Washington also faced calls to work toward abolishing the death penalty, push ahead with closing the Guantanamo Bay detention center and ensure effective safeguards against abuses of Internet surveillance. Its appearance before the U.N. Human Rights Council in Geneva is the second review of the U.S. rights record, following the first in 2010.
A string of countries ranging from Malaysia to Mexico pressed the U.S. to redouble efforts to prevent police using excessive force against minorities.
"We must rededicate ourselves to ensuring that our civil-rights laws live up to their promise," Justice Department official James Cadogan told delegates, adding that that is particularly important in the area of police practices and pointing to recent high-profile cases of officers killing unarmed black residents.
"These events challenge us to do better and to work harder for progress through both dialogue and action," he said at the session's opening. He added that the government has the authority to prosecute officials who "wilfully use excessive force," and that criminal charges have been brought against more than 400 law-enforcement officials in the past six years.
Several countries, including Brazil and Kenya, voiced concern over the extent of U.S. surveillance in the light of reports about the National Security Agency's activities.
David Bitkower, a deputy assistant attorney general, responded that "U.S. intelligence collection programs and activities are subject to stringent and multilayered oversight mechanisms." He added that the country doesn't collect intelligence to suppress dissent or to give U.S. businesses a competitive advantage, and that there is "extensive and effective oversight to prevent abuse."
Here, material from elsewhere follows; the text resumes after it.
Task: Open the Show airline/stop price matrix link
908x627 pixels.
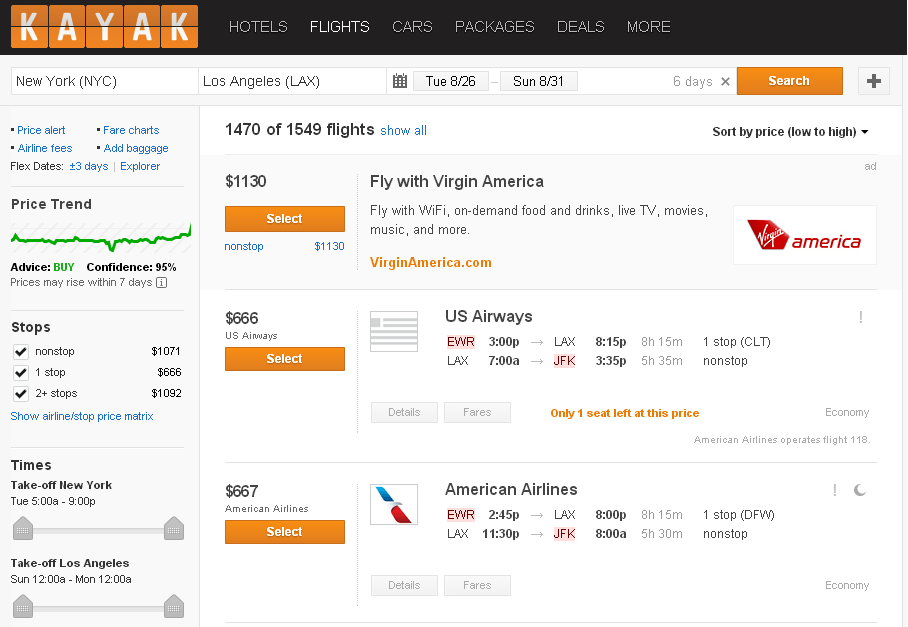Action: tap(82, 416)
Faced with widespread calls for a moratorium on executions and a move to scrap the death penalty, Bitkower noted that it is an issue of "extensive debate and controversy" within the U.S. He pointed to "heightened procedural safeguards" for defendants prosecuted for capital offenses.
Brig. Gen. Richard Gross, the legal counsel to the chairman of the U.S. joint chiefs of staff, told the council that President Barack Obama has said closing Guantanamo — in which he has been thwarted by Congress — is "a national imperative." The remaining detainees are detained lawfully, he said.
The so-called Universal Periodic Reviews of U.N. member nations' human rights records started in 2008. Each country's record is reviewed roughly every four years.